INSTRUCTIONS FOR THE TASK:
Copy every line of the records below that holds the word "computer".

EXCERPTED DATA:
● ● ● ● ● ● ●

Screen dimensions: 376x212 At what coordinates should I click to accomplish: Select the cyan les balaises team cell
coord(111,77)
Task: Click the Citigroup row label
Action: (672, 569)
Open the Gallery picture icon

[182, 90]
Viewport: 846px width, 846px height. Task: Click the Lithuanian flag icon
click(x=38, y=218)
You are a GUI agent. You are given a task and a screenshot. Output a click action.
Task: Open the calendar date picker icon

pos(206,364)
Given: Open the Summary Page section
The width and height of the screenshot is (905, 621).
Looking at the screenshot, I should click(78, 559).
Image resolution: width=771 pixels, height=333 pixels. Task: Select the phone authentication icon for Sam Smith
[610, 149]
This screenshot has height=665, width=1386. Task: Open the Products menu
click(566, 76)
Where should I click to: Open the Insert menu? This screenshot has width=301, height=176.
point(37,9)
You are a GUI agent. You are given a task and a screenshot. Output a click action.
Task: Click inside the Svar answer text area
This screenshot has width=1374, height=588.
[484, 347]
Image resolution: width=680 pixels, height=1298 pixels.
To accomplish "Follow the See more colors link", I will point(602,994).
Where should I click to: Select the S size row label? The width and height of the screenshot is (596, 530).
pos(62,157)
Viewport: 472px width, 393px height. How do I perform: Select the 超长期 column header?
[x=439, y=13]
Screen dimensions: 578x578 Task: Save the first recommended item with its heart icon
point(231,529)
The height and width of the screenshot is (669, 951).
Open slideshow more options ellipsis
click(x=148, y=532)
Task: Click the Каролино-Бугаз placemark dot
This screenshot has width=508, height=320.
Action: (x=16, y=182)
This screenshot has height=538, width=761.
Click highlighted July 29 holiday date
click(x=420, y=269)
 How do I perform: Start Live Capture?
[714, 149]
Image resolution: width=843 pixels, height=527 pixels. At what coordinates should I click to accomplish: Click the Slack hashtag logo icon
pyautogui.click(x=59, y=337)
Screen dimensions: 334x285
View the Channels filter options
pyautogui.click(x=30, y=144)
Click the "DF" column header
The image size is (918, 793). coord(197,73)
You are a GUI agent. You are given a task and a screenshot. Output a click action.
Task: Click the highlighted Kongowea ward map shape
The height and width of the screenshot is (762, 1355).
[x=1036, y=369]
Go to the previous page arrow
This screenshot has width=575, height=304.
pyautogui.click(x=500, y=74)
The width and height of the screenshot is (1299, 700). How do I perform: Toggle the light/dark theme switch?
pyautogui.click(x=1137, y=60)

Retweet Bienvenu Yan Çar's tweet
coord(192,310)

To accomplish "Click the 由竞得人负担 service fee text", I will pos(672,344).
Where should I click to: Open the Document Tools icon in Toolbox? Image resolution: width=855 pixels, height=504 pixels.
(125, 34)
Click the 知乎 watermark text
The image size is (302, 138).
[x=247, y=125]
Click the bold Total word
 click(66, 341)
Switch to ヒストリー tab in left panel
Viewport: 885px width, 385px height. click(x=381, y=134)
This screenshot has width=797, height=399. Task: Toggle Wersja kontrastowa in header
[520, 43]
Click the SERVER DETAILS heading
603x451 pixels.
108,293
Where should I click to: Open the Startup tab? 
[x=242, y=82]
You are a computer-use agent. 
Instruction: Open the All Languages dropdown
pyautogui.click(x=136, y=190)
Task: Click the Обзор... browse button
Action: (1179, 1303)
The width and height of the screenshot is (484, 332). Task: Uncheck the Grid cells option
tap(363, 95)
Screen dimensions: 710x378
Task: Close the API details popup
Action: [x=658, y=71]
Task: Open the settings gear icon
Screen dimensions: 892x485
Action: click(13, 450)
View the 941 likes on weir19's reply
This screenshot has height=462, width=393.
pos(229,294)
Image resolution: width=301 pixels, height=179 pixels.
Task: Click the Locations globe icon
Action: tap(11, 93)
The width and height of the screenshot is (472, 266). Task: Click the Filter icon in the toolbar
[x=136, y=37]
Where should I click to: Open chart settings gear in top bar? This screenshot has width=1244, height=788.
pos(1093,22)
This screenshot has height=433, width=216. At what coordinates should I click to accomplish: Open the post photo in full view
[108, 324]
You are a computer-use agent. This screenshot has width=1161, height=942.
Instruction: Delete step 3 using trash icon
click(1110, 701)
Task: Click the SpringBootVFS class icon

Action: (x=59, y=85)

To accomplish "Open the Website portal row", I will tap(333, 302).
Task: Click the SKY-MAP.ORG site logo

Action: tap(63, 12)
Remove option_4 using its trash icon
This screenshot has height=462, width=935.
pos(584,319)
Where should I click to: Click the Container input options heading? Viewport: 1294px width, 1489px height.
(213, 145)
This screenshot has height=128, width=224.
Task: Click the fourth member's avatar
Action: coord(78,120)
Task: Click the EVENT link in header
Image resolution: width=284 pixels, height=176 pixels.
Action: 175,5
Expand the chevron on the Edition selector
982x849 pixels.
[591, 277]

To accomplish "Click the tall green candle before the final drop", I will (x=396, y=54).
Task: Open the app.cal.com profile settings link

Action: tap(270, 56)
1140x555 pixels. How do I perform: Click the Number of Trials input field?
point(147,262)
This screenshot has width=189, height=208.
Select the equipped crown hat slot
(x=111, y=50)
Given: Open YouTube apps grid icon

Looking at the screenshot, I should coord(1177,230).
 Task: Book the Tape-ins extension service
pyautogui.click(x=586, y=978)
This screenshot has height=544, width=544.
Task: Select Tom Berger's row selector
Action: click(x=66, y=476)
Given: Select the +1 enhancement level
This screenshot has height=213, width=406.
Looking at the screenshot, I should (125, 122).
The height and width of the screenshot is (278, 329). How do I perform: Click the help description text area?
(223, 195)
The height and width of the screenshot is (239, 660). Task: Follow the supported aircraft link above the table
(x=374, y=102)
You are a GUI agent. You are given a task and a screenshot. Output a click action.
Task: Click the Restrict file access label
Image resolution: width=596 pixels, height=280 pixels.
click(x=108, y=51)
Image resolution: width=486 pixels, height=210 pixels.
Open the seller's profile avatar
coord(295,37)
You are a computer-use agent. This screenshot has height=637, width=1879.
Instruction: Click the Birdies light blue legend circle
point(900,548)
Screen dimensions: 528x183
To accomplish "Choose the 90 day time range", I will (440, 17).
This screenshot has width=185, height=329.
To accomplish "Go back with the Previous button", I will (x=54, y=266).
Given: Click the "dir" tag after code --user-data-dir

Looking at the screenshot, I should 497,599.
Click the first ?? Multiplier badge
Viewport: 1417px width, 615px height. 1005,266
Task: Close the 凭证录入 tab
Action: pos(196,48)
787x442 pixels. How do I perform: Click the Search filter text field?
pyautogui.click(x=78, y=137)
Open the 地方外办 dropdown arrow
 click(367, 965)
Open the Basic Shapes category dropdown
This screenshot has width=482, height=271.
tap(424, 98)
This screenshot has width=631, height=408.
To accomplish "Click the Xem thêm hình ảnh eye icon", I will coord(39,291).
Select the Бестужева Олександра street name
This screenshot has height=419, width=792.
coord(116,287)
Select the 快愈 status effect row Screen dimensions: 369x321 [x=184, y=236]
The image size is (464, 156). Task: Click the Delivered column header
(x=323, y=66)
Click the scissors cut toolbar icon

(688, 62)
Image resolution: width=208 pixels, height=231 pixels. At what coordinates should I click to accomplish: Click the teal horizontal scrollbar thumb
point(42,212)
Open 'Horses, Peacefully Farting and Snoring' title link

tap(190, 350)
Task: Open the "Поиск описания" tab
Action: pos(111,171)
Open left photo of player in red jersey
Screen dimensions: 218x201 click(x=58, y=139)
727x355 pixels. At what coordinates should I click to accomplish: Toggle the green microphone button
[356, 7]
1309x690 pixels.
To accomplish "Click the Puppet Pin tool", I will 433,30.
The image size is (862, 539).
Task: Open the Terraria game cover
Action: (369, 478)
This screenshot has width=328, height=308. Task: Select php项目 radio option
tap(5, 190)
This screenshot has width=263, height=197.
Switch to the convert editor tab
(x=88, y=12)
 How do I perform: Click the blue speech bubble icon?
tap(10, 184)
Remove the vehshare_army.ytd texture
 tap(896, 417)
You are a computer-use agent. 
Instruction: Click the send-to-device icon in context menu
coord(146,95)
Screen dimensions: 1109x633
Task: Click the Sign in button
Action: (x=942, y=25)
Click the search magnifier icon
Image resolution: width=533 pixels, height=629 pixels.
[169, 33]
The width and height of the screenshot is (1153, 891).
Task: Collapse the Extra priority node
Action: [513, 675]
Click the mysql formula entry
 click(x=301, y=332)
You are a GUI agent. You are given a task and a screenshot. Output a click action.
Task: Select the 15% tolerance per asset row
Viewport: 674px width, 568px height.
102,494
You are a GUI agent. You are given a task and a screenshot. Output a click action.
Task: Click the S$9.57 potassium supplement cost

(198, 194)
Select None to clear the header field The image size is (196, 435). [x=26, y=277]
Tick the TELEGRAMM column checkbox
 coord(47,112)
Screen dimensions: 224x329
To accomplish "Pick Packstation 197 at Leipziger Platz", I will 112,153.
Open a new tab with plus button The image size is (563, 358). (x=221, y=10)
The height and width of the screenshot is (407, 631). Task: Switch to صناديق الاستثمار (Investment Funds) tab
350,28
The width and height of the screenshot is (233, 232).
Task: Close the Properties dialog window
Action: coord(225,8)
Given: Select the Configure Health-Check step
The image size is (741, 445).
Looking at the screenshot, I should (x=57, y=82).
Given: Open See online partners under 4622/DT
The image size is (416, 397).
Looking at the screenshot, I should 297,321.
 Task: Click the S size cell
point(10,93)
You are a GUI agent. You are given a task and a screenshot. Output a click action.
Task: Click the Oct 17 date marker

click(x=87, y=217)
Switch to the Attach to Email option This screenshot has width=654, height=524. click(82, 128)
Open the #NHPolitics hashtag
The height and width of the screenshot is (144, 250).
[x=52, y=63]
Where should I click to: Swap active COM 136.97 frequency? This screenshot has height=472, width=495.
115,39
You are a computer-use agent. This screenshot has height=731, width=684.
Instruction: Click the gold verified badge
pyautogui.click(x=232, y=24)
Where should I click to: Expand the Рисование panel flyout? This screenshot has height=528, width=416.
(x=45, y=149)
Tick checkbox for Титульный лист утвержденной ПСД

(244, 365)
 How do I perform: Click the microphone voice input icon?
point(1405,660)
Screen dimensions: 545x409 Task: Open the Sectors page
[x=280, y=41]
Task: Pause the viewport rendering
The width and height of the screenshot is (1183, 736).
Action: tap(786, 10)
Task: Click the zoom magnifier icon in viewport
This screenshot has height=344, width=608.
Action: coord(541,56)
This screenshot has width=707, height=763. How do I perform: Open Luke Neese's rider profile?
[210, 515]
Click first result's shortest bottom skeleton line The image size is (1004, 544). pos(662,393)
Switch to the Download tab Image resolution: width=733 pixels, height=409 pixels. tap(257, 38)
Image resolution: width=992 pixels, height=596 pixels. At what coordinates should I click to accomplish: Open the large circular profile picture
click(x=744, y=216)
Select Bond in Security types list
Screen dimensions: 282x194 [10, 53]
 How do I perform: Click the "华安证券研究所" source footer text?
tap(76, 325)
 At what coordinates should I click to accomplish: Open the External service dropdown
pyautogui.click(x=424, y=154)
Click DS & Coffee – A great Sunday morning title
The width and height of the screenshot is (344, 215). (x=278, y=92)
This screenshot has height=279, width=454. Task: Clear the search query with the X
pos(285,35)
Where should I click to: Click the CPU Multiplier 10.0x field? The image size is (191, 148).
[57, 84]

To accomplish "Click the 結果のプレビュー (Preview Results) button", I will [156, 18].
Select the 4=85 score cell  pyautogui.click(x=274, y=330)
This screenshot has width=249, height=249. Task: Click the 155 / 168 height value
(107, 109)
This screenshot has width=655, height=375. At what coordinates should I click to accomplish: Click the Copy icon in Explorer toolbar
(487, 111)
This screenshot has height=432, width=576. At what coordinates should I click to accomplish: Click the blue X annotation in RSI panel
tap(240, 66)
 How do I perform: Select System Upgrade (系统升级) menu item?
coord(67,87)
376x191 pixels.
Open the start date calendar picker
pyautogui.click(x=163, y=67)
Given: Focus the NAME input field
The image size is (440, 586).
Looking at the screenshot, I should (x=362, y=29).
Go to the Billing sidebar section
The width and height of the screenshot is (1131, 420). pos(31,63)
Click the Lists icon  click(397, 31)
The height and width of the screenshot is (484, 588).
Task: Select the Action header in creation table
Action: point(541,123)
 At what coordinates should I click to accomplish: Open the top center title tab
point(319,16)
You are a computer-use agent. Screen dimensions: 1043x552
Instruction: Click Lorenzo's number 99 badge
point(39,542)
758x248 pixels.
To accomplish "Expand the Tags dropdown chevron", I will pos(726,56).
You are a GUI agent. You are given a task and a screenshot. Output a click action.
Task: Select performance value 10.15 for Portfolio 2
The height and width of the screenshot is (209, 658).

● ● ● ● ● ● ●

SOLUTION FOR THIS PROBLEM:
You are a computer-use agent. 
You are a computer-use agent. This screenshot has width=1161, height=942.
You are a computer-use agent. This screenshot has height=637, width=1879.
You are a computer-use agent. 
You are a computer-use agent. This screenshot has height=731, width=684.
You are a computer-use agent. Screen dimensions: 1043x552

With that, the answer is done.